Last years commercial was ALL about HOME.
http://www.youtube.com/watch?v=Db3r_7UCSGY

Many days in the NICU, I feel as if we will never get to the end.  Yes, it should be a matter of time, no matter the outcome we WILL see the end of our NICU stay.  Even with our friend it eventually came...after 175 days, but what will that day look like for us?  I can't even see it far off in the distance.  Joshua is not bouncing back from the surgery like we had hoped.  Everything seems to be at a standstill.  No improvement to get off the vent again, no improvement in his intestines in order to start feeds.  It is like I'm sprinting up an escalator going the wrong direction and the escalator is at top speed.  Or maybe it is more like trying to swim out of a whirlpool.  It is spinning and spinning and pulls you in to the center, and you struggle to swim to the edge for safety.  Eventually you may get there, but it takes all of your strength and if you take a second to rest, it just pulls you farther from your goal.  Sometimes you may get pulled under the water and get a mouthful, but eventually you fight to come up for air and keep fighting and keep swimming...just keep swimming, just keep swimming ;)  It is very discouraging going day in and day out with no end in sight.

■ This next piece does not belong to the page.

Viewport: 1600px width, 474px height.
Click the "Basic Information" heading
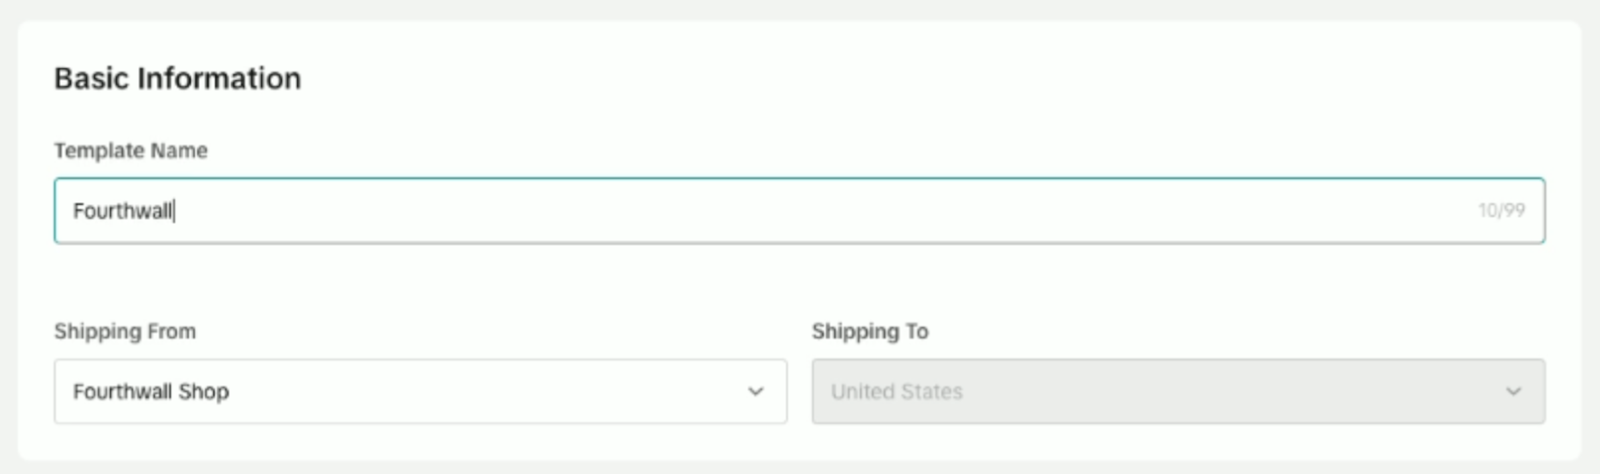177,78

But today I'm reminded in an encouraging (snail mail!) letter from a friend that this is not our home.  As a believer in Christ my home is in heaven.  As much as I long to be home all together in our house we will still have struggles, there will still be suffering for Joshua, for Joe and me, and for our family because we are human, because of the sin in this world.  So as much as I desperately long for Joshua to be home, I must remember that our 3 bedroom, two story house in Hilliard, is not our ultimate goal.  One day we will be home in heaven and I long for that place even more.  To be with all 6 of my children, to put an end to Joshua's suffering, to live with our King.  I long to be HOME.